Mengapa kecelakaan atau insiden tidak dilaporkan – Why incident accident not reported?
Simak hal berikut mengapa kecelakaan atau insiden tidak dilaporkan:
1. Ketakutan tindakan disiplin.
Banyak diantara kita, para karyawan melihat investigasi sebagai temuan untuk mencari kesalahan (fault finding) ketimbang temuan fakta (fact finding) untuk perbaikan keadaan atau gap. Tidak seorang pun karyawan yang sempurna, dan layaknya manusia yang tidak luput dari salah, mereka merasa takut akan diberikan tindakan disiplin atau hukuman akibat berkontribusi atas terjadinya kelalain yang berakibat celaka atau insiden.
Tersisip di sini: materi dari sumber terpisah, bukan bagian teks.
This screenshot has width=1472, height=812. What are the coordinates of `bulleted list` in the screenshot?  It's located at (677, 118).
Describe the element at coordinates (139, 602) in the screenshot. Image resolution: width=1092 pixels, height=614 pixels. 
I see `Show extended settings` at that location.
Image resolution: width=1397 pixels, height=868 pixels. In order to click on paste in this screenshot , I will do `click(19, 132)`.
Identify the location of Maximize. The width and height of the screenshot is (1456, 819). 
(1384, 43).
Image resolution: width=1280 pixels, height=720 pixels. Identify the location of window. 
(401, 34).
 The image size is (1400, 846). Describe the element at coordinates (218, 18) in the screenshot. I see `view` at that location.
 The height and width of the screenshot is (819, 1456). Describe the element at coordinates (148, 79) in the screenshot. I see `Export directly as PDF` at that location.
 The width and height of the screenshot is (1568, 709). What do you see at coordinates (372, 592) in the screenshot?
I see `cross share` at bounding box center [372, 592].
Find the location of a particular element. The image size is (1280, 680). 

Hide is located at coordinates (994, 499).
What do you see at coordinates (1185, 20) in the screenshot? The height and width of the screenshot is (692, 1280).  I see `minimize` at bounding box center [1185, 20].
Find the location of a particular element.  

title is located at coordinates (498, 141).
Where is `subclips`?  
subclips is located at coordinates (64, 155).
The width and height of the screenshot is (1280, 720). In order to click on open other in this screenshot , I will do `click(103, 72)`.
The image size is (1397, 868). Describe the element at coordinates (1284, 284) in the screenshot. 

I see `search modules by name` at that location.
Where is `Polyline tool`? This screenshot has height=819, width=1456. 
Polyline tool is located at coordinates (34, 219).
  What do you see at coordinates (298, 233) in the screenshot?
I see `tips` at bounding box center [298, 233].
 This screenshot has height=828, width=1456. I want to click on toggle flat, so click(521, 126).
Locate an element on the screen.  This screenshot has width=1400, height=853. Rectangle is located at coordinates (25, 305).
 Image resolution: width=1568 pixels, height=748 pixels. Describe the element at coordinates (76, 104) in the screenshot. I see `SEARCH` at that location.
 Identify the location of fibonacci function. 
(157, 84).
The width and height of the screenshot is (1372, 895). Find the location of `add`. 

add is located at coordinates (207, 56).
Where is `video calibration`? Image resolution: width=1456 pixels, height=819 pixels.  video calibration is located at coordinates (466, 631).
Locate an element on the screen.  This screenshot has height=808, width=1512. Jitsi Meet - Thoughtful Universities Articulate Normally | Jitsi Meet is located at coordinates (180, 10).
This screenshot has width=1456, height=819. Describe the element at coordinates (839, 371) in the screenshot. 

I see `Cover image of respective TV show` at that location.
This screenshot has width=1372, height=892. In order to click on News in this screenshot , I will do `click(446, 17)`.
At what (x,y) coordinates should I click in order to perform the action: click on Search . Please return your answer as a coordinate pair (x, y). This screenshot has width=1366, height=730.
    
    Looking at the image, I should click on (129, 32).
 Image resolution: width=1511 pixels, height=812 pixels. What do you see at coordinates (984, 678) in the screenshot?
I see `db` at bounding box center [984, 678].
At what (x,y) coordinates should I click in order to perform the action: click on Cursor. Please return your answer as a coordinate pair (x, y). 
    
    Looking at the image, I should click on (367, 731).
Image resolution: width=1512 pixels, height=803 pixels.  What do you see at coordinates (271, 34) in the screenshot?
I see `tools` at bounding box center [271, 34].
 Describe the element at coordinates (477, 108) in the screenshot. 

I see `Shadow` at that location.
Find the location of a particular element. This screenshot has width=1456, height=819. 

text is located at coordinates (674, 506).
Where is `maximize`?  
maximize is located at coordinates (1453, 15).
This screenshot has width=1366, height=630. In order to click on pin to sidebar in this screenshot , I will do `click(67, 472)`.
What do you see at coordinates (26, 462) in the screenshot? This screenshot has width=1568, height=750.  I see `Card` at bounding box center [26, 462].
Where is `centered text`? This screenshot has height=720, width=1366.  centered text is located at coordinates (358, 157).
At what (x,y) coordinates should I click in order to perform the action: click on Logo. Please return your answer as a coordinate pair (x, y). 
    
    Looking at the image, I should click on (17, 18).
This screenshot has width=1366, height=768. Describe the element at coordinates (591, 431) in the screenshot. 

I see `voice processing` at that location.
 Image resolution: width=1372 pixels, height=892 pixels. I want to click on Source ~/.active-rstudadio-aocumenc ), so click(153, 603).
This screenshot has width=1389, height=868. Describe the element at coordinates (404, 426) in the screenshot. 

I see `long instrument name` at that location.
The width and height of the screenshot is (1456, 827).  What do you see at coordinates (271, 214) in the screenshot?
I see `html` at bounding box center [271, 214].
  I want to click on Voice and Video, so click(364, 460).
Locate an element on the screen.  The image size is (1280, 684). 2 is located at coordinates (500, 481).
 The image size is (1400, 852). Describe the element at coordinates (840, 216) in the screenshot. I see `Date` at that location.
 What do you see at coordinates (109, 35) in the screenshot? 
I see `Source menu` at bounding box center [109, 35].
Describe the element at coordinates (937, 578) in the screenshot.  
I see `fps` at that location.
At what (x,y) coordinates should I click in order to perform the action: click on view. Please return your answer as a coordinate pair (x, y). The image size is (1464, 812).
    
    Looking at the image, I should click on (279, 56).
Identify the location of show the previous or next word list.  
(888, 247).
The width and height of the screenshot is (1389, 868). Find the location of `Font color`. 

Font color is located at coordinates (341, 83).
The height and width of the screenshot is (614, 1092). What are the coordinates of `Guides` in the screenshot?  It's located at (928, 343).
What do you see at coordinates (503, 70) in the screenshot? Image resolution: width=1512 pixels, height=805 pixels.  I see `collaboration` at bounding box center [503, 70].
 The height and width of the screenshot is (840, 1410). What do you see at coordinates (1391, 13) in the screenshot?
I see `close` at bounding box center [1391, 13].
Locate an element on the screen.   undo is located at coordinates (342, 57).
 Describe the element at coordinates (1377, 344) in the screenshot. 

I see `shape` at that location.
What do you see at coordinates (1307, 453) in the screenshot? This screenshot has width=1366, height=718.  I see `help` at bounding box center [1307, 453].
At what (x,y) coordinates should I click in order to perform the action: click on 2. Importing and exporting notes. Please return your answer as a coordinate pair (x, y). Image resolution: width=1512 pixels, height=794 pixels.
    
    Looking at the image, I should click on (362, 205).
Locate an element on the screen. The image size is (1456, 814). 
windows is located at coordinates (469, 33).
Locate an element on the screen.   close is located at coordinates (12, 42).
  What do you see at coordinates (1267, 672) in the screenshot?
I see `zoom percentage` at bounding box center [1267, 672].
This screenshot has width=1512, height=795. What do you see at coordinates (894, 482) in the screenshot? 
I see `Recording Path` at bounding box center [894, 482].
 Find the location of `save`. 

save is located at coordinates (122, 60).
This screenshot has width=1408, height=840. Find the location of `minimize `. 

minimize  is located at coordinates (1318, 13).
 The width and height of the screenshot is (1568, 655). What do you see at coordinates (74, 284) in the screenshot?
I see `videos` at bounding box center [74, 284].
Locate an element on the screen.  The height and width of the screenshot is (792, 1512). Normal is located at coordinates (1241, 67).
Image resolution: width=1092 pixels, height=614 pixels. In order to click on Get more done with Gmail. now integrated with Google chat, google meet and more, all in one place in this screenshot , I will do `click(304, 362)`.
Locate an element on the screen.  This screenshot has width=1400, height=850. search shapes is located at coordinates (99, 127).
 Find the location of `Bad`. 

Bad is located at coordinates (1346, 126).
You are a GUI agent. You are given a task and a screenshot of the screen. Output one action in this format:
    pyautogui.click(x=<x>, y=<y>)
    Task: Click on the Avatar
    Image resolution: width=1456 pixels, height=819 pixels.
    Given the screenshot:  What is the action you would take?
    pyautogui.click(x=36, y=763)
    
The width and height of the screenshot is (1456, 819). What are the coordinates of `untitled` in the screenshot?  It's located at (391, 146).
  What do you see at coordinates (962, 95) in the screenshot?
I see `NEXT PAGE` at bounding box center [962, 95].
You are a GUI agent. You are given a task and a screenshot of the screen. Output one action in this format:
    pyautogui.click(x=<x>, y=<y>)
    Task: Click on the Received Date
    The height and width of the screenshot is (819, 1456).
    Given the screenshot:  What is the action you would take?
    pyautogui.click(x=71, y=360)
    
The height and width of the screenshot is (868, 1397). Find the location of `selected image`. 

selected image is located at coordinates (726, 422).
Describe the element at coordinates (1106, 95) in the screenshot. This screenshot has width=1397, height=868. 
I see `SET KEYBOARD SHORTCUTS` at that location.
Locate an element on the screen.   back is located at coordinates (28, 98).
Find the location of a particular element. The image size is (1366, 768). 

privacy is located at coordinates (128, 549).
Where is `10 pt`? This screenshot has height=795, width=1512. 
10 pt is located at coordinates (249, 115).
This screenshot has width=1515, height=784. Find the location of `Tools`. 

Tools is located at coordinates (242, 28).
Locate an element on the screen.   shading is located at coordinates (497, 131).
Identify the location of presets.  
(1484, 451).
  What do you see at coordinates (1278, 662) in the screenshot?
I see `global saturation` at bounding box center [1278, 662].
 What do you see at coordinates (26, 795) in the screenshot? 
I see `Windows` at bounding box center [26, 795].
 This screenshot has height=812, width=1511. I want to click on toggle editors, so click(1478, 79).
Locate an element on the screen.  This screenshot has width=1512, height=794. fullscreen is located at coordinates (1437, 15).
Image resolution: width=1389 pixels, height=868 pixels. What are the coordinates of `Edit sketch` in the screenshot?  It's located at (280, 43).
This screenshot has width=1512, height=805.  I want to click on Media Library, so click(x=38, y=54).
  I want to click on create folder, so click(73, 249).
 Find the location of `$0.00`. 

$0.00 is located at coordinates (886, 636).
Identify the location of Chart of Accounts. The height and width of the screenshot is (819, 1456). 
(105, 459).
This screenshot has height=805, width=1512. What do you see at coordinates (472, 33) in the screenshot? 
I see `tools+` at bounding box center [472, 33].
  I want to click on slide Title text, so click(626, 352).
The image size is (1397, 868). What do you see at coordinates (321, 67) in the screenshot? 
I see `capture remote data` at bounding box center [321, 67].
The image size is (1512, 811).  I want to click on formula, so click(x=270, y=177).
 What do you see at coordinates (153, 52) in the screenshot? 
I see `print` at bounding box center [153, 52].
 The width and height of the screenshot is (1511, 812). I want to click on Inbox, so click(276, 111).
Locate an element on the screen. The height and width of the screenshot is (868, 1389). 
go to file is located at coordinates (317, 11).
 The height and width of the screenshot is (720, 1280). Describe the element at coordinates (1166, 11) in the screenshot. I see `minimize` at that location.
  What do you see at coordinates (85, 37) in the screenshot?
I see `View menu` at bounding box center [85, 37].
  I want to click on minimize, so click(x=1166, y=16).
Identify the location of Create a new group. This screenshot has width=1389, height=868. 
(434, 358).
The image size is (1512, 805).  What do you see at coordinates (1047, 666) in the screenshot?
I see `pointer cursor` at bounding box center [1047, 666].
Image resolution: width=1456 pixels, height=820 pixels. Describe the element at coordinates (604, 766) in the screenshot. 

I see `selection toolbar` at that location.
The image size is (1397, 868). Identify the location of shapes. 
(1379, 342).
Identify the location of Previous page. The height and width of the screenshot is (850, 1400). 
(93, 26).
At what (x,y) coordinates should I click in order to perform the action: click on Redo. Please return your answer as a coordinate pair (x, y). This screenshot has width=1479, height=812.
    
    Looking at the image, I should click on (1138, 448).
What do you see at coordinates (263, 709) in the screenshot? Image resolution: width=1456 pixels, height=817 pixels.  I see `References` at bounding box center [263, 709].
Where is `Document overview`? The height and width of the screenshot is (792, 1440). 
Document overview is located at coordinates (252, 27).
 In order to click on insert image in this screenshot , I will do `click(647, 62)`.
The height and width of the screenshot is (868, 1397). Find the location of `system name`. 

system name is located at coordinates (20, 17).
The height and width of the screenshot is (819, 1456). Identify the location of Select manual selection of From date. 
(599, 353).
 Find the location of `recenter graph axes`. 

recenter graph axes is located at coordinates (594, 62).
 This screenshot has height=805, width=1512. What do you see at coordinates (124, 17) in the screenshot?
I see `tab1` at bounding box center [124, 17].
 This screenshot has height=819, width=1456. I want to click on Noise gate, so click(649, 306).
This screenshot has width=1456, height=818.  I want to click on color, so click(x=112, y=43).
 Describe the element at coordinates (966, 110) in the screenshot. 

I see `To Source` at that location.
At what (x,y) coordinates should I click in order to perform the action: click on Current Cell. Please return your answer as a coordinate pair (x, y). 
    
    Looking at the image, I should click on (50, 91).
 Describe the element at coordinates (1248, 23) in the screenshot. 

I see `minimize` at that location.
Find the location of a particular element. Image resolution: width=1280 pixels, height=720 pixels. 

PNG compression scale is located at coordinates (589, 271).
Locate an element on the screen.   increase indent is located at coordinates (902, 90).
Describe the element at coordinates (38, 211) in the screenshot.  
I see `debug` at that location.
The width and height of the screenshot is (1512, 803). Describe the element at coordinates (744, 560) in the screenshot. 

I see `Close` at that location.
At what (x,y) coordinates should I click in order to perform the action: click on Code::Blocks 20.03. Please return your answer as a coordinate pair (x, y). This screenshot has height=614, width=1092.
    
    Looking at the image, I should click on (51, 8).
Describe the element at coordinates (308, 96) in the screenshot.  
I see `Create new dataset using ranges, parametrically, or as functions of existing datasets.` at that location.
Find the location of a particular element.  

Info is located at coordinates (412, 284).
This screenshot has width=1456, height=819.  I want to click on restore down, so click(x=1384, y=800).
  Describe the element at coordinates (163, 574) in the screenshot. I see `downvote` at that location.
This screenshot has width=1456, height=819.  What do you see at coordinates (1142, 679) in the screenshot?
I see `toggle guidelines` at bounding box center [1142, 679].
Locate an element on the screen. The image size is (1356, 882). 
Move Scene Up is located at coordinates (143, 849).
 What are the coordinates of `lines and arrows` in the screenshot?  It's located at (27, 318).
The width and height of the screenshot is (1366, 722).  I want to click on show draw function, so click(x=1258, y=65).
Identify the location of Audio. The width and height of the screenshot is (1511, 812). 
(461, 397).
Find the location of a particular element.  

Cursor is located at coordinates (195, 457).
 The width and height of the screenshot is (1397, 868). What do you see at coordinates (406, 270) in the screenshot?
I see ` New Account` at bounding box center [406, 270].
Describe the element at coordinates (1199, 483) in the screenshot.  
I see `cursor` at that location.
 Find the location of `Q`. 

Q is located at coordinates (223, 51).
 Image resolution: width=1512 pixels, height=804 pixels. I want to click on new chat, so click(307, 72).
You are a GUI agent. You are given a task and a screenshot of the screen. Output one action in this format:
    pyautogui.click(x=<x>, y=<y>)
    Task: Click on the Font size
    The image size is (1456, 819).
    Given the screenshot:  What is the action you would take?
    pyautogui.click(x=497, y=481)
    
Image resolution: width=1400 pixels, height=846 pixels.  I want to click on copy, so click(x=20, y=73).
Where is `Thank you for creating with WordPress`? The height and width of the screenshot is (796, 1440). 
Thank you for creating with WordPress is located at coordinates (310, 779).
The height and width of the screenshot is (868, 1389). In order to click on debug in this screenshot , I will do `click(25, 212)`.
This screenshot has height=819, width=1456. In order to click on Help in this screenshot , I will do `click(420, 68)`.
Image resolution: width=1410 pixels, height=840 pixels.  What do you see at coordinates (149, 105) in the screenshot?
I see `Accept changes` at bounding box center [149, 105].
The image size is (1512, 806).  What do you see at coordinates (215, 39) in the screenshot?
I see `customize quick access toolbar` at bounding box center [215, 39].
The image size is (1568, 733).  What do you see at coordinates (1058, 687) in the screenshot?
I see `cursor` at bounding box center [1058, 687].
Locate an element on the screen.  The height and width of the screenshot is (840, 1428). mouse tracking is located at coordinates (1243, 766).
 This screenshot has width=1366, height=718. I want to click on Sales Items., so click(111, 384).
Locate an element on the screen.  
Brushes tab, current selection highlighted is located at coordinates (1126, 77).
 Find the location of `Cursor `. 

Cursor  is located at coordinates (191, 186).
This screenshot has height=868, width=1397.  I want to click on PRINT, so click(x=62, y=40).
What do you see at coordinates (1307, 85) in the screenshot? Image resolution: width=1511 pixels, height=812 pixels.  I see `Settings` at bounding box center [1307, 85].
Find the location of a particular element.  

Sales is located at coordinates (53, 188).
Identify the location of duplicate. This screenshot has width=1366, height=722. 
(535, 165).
Sementara itu memang tindakan disiplin yang baik senantiasa diperlukan. Hukuman adalah bagian kecil dari disiplin. Akan menjadikan para karyawan sebagai kambing hitam (scapegoats). Namun faktanya bahwa banyak supervisor belum dilatih untuk mengatur para karyawannya. Kebanyakan diantara mereka memberi reaksi berupa kritikan dan hukuman (punish) sehingga para karyawan menganggap insiden itu adalah akan berdampak pada hukuman atau tindakan disiplin kepadanya.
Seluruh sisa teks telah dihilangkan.